Carte représentant le trajet du convoi 77 de Drancy à Auschwitz-Birkenau
Source : collections.yadvashem.org
Le convoi arriva dans la nuit du 3 au 4 août 1944, vers trois heures du matin. En effet, les nazis agissaient de nuit afin de réduire la visibilité des opérations et créer la confusion chez les déportés. Les sources indiquent la date du 5 août 1944 comme étant celle du décès de Léa. Comme la majorité des déportés, elle a été assassinée dès son arrivée dans les chambres à gaz avec 850 autres personnes.

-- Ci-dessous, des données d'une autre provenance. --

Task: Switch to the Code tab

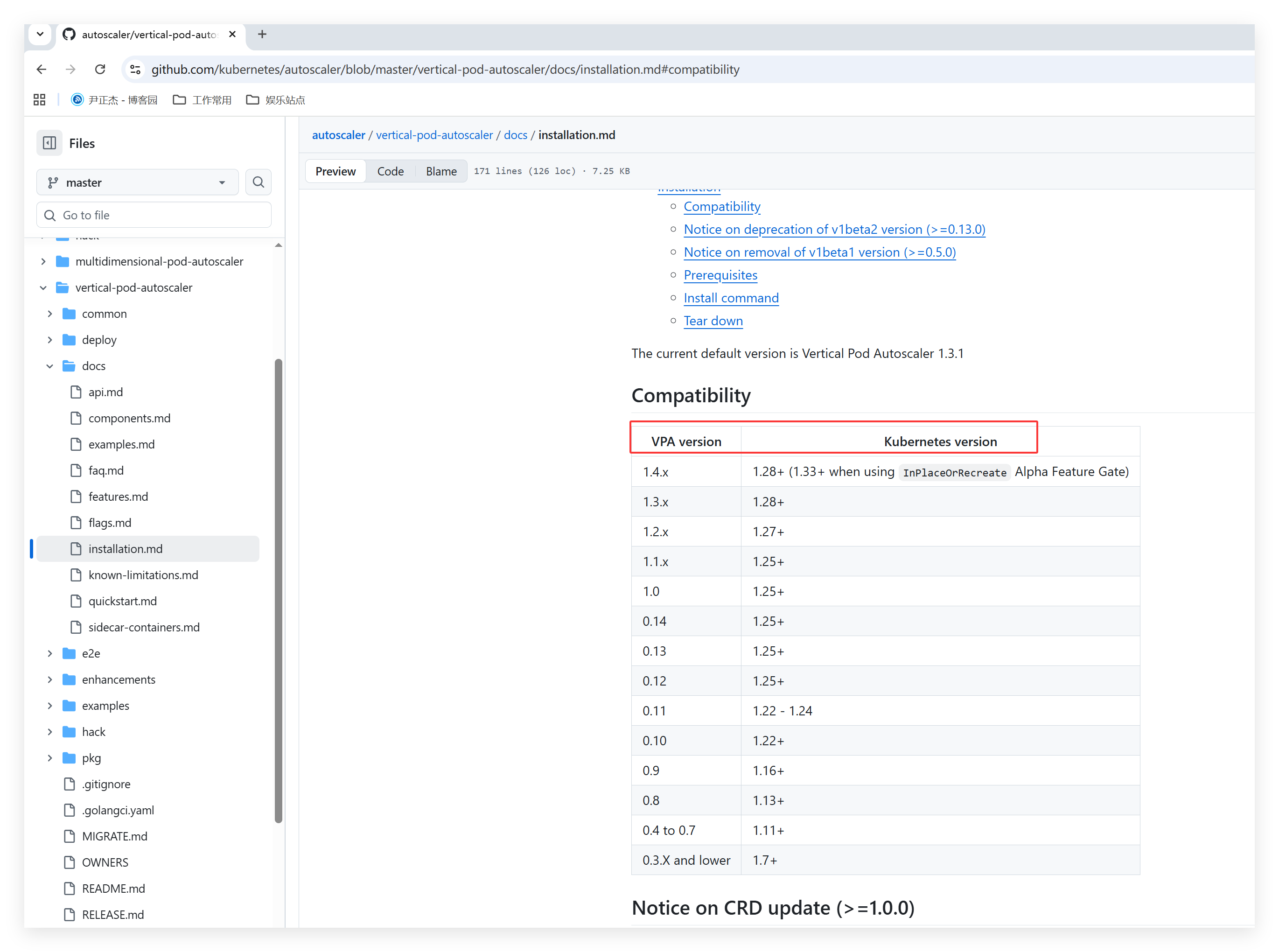Action: 390,171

Son époux Jean effectua les démarches nécessaires afin de régulariser l’état civil de sa femme « non rentrée » et pour apposer la mention « mort en déportation » sur le registre de décès.

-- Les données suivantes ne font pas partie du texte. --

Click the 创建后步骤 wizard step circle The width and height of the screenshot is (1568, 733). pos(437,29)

Enfin, il œuvra dans le but d’obtenir pour Léa le titre de Déporté Politique à titre posthume en 1954. Ce statut permet d’attribuer des droits et des compensations aux victimes mais également à leur famille. Ces droits comprenaient généralement des pensions, des aides financières et des avantages sociaux pour soutenir les déportés et leurs familles. Jean a ainsi perçu une rente de 12 000 francs.
Acte déclaratif de décès de Léa, avec la mention « morte en déportation »

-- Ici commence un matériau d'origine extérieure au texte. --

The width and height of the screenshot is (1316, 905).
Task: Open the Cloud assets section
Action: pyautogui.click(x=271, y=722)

Source : DOMBLATT Léa, ©SHD de Caen, DAVCC-21-P-444-233-6926
Son nom figure désormais sur une sépulture au cimetière de Bagneux en hommage aux victimes de la Shoah, aux côtés de son époux Jean et de leur fils Max qui y ont été enterrés, mais également des habitants de sa commune polonaise de Szydłowiec.
Monument funéraire en l’honneur des déportés, victime du nazisme, originaires du village polonais de Szydłowiec, au cimetière parisien de Bagneux
(photographie prise par nos soins)
Mention du nom de Léa sur une pierre tombale du cimetière parisien de Bagneux
(photographie prise par nos soins)
Le nom de Léa figure enfin sur le Mur des Noms au Mémorial de la Shoah de Paris, aux côtés de celui de sa époux , son fils et de ceux des 75 565 autres juifs déportés de France.
Mur des Noms, Mémorial de la Shoah, Paris
(photographie prise par nos soins)
Nos recherches nous ont permis de retrouver des membres de la famille par alliance des Domblatt, à savoir les Livarek, liés à Sophie, fille aînée de Jean et Léa, et grande sœur de Max. Nous nous faisons une joie de leur transmettre notre travail.
Nous remercions :
- l’association Convoi 77 qui nous a transmis la plupart des documents d’archives nous ayant permis de retracer la biographie de Léa Domblatt
- le Mémorial de la Shoah (Paris) et leur service documentation pour nous avoir accueillis et pour nous avoir fourni des archives supplémentaires
- l’Institut international pour la Mémoire de la Shoah de Yad Vashem (Jérusalem), les Archives Arolsen (Arolsen) que nous avons contactés, pour avoir pris le temps de nous répondre et de nous transmettre des archives supplémentaires
- les services des archives de Paris, la mairie du XIXe arrondissement de Paris, les services du cimetière parisien de Bagneux
- Et tous ceux qui de près ou de loin nous ont permis de mener à bien ce projet.
Nous tenions à exprimer notre plus sincère gratitude à Madame Yvette Lévy, rescapée du Convoi 77 qui nous a très généreusement ouvert les portes de son domicile pour nous faire part de son témoignage, nous raconter son histoire et nous permettre de mieux comprendre ce qu’ont pu vivre les déportés du Convoi 77. La rencontrer et bénéficier de son témoignage est une chance inouïe qui restera un moment fort de ce projet.